The first earthquake was felt aobut a quarter of an hour after two in the morning of the 16th. It roused persons from their sleep, by the clatter of windows, doors, and furniture, in tremulous motion. There was a rumbling distant noise, resembling a number of carriages passing over a pavement. In a few seconds the motions and noises had considerably increased. The sky was obscurred by a thick and hazy fog, without a breath of wind. The weather was moderate, with the mercury about eight degrees above the freezing point. At forty-seven minutes after two, a second shock was felt.
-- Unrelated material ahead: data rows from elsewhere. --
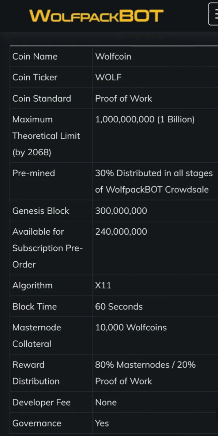The image size is (218, 436).
Task: Select the Reward Distribution label
Action: (x=36, y=373)
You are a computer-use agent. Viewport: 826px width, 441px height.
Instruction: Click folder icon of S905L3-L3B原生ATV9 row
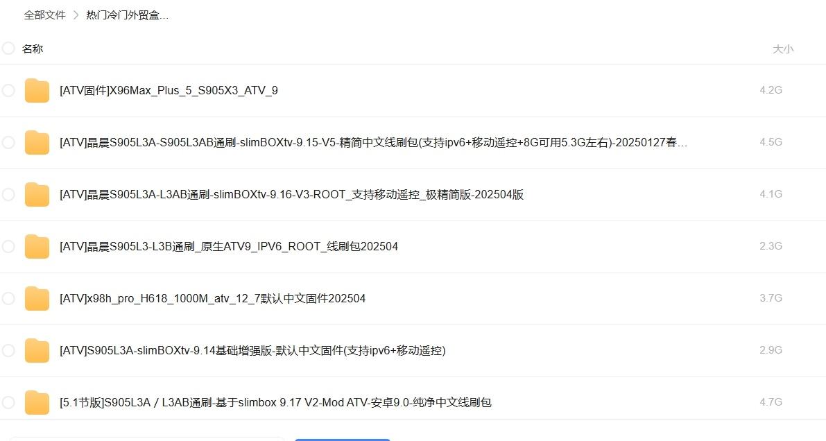click(37, 247)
At thirty-four minutes after three, a third came; which was as tremulous as the first, but not followed by so much noise. A little after daylight, there was a fourth; at eight, a fifth; and at half past eleven, a sixth; several persons felt, or imagined, others. They were of different lengths, from two minutes to a few seconds. No lives were lost; some chimnies were thrown down; and a few stone houses split. The morning was observed to be very hazy, and unusually warm for the season. The houses and fences seemed to be covered with a white frost; but on examination, this appearance was illusive. A vapour hovered over every thing, and shrouded the morning in awful gloom.’
ACCOUNTS OF THE NEW MADRID EARTHQUAKE
THE LOUISIANA GAZETTE AND DAILY
ADVERTISER (NEW ORLEANS)
December 21, 1811, Saturday
No mail north of Natchez yesterday. Letters from that city state that a small earthquake had been felt there some days ago. From the principles of earthquakes we are surprised it was not felt here. Earthquakes have generally been felt in southern mountainous countries; sometimes located to a small portion of country sometimes more extended. Different nations, near the Adriatic and Mediterranean, have felt the shock of an earthquake at the same moment.
The Comet has been passing to the westward since it passed its perihelion – perhaps it has touched the mountain of California, that has given a small shake to this side of the globe – or the skake which the Natchezians have felt may be a mysterious visitation from the Author of all nature, on them for their sins – wickedness and the want of good faith have long prevailed in that territory.Sodom and Gomorrha would have been saved had three frighteous persons been found in it – we therefore hope that Natchez has been saved on the same principle.